Впрочем, я далек от того, чтобы бороться с данным положением вещей слишком сильными средствами. Постоянно кто-нибудь (чаще всего председатель, казначей или секретарь) обращается ко мне с личной просьбой стать бичом колонии и всыпать всем по первое число. Эта роль не для меня. Мы ничего не докажем, валтузя друг друга, награждая друг друга ханжами, глупцами и недотепами. Стремиться надо к тому, чтобы в этих поляках проснулось осознание их нереальности, осознание той фикции, которой они живут, и - чтобы это понимание стало в них решающим. Им надо повторять: ты не такой, на самом деле ты перерос то, что говоришь, ты ведешь себя так, потому что подстраиваешься к другим, участвуешь в церемонии, потому что все разводят церемонии, лжешь, потому что все лгут, но и ты, и все мы лучше того фарса, в котором принимаем участие, - и говорить это им надо до тех пор, пока данная мысль не станет для них спасательным кругом. Такой своеобразный кетман нам обязательно нужен.
Мы должны почувствовать себя актерами, которым приходится играть в плохой пьесе, которые не могут разыграться в своих тесных и банальных ролях. Это сознание даст нам, по крайней мере, возможность сохранить нашу зрелость до того времени, когда мы сможем стать более реальными.

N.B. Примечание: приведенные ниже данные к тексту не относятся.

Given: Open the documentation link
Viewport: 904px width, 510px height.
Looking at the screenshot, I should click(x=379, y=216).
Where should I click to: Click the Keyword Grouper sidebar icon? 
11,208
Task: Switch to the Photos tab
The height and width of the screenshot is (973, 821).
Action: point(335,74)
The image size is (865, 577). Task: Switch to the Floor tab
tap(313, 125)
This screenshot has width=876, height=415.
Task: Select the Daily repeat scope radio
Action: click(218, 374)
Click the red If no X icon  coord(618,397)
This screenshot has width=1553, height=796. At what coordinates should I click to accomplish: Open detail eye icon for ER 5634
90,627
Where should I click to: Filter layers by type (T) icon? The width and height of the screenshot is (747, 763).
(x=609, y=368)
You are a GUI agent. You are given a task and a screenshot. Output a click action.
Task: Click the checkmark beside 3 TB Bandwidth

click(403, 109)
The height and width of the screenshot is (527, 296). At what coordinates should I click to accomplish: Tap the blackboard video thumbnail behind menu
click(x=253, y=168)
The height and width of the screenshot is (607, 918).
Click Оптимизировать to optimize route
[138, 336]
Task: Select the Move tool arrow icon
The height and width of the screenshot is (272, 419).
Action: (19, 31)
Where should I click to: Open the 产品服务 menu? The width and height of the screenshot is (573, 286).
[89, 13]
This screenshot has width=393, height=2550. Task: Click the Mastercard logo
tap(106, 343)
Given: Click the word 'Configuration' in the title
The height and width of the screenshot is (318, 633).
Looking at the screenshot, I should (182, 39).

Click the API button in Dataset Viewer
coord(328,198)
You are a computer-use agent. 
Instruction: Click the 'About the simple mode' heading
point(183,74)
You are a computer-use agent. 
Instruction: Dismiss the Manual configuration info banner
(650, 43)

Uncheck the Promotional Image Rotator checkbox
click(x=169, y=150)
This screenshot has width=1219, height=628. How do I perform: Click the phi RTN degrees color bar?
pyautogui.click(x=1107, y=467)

Я никого не виню, поскольку это не люди виноваты, а ситуация.
Четверг
Он, Милош, как и все они (литераторы определенной школы, воспитанные на "социальной" проблематике), переживает такие боренья, муки, сомнения, которые были абсолютно неизвестны писателям прошлого.
Рабле понятия не имел, "историчный" он или "надысторичный". Он не собирался ни заниматься "абсолютным писательством", ни поклоняться "чистому искусству", ни - наоборот - выражать свою эпоху, он вообще ничего не намеревался, потому что писал так же, как ребенок справляет нужду под кустиком, - он облегчался. Он бил в то, что его бесило, боролся с тем, что стояло у него на пути, и писал ради наслаждения - своего и других, - на бумагу ложилось все, что слетало с пера.
Тем не менее Рабле сумел отразить свою эпоху и почувствовать эпоху надвигающуюся, а кроме того - он создал непреходящее и чистейшее искусство; и произошло это потому, что, выражая себя с максимальной свободой, он выражал вечную сущность своей человечности, себя как сына своего времени и себя как зарю времени грядущего.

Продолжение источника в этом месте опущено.